How much of a speed advantage can be expected? To test this, I profiled version 2.8.1 on a script of 51000 INSERT statements. When writing to an in-memory database, the execution of the statements required about 36.3% of the time and the parsing and code generation required 43.1% of the time. The remaining 20.6% was used to read the test script off of disk. For a disk-based database, the numbers were 59.0% for execution, 33.3% for parsing and code generation, and 7.3% for reading the script. These measurements suggest a speed increase of between 150% to 225% can be achieved by reusing a previously compiled program.
The results above are for individual INSERT statements that add a single row of data to the database. For complex SELECT statements or INSERT statements that take their data from a SELECT, many rows of data are visited and the speed advantage of precompiling is greatly reduced.
22-July-2003:
There is now an experimental API in SQLite CVS (checkin [1060] ) that can be used for pre-compiled queries:
sqlite_reset( sqlite_vm *, const char **, sqlite_vm ** ppVm);
This call is exactly the same as sqlite_finalize() except a new virtual machine is created and stored in *ppVm. The new virtual machine is the same as the original was when it was returned by sqlite_compile() - same query, same callback, same callback context pointer. So if you need to, you can re-execute the query without the overhead of going through the parsing and compilation stage.
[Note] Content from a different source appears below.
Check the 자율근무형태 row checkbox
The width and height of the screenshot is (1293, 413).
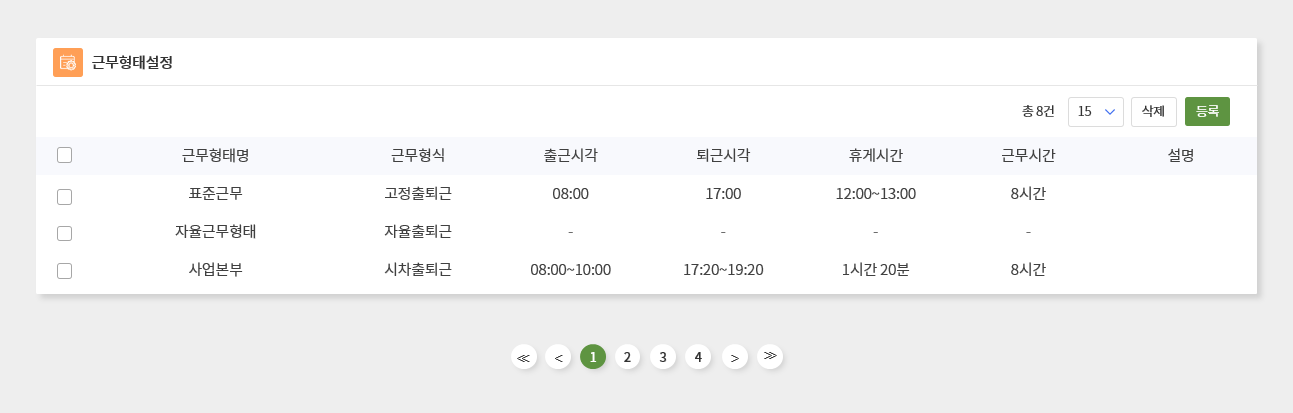(65, 233)
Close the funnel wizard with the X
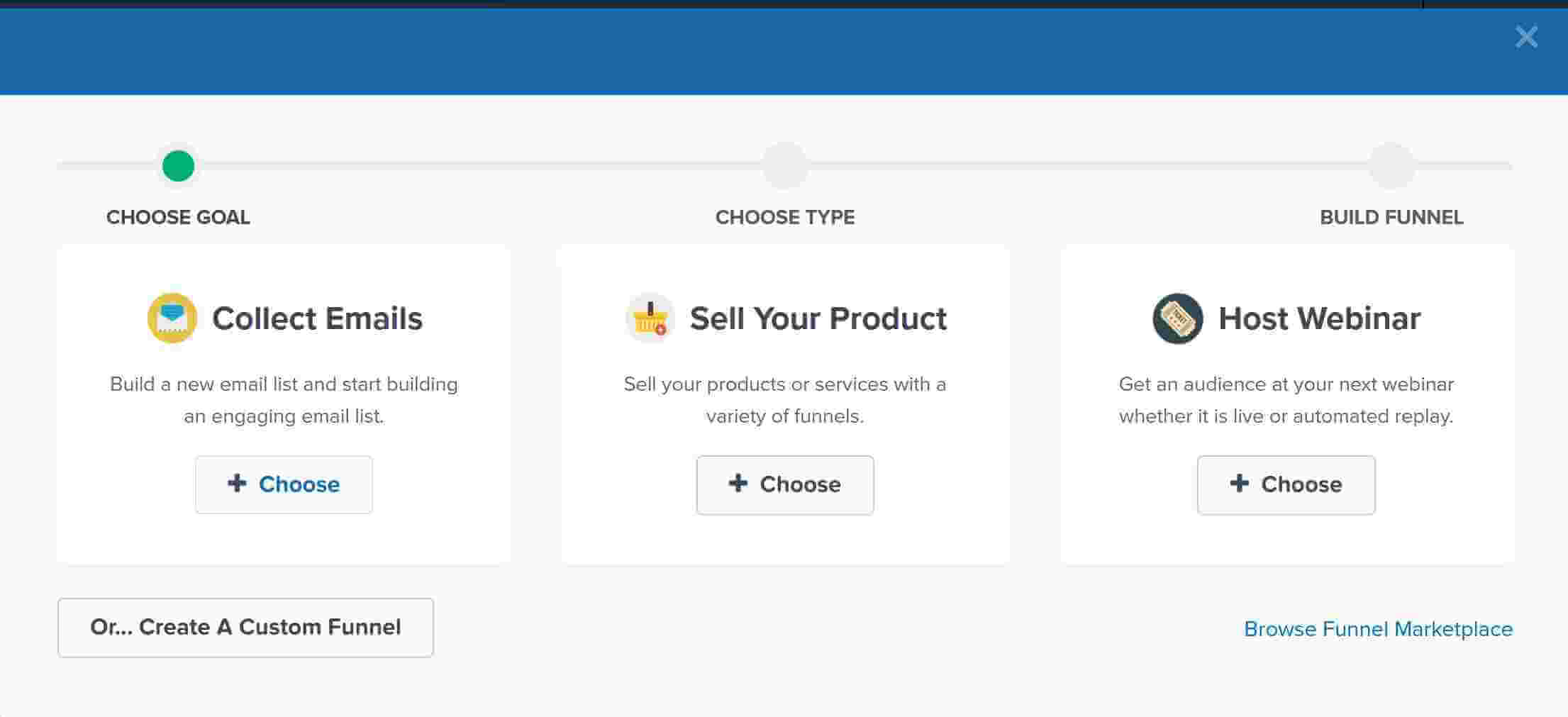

Most real applications will want parameters to pre-compiled queries, for example to pre-compile "SELECT val FROM values WHERE oid = %1" and then change the value of %1 for each execution. To simulate this in SQLite, you could create a function using sqlite_create_function() to retrieve the query "parameter" from your program. ie. Instead of "SELECT value FROM values WHERE oid = %1", use "SELECT value FROM values WHERE oid = get_query_parameter(1)". Or whatever, you get the idea.
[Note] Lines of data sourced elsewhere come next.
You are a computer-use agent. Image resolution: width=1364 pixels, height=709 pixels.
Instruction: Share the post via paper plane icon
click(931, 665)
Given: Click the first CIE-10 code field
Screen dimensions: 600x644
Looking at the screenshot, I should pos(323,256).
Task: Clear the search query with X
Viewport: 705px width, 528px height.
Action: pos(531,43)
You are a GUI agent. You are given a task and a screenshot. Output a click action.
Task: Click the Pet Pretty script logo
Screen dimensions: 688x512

It would be good if people could post any performance measurements they make here.
24-July-2003:
Some performance results for pre-compiled queries. The temp db was using the in-memory backend.
Insert 10000 records (real db) - 2036 ms Insert 10000 records (real db, pre-compile) - 1080 ms
Insert 10000 records (temp db) - 1563 ms Insert 10000 records (temp db, pre-compile) - 706 ms
Select 10000 records (real db) - 5430 ms Select 10000 records (real db, pre-compile) - 3733 ms
Select 10000 records (temp db) - 1766 ms Select 10000 records (temp db, pre-compile) - 460 ms
The schema for the test is:
CREATE TABLE tbl( key PRIMARY KEY, val );
Each insert test is:
BEGIN; INSERT INTO tbl VALUES(1, <string about 40 chars long>); INSERT INTO tbl VALUES(2, <string about 40 chars long>); ... INSERT INTO tbl VALUES(9999, <string about 40 chars long>); INSERT INTO tbl VALUES(10000, <string about 40 chars long>); COMMIT;
Each select test is:
SELECT * FROM tbl WHERE key = 1; SELECT * FROM tbl WHERE key = 2; ... SELECT * FROM tbl WHERE key = 9999; SELECT * FROM tbl WHERE key = 10000;
If you use an INTEGER PRIMARY KEY instead of a PRIMARY KEY things are slightly faster all round. The relative benefit of pre-compiled queries is slightly increased (5-10%) as well.
The program to run this test is precomp_test.c. It builds against 2.8.5.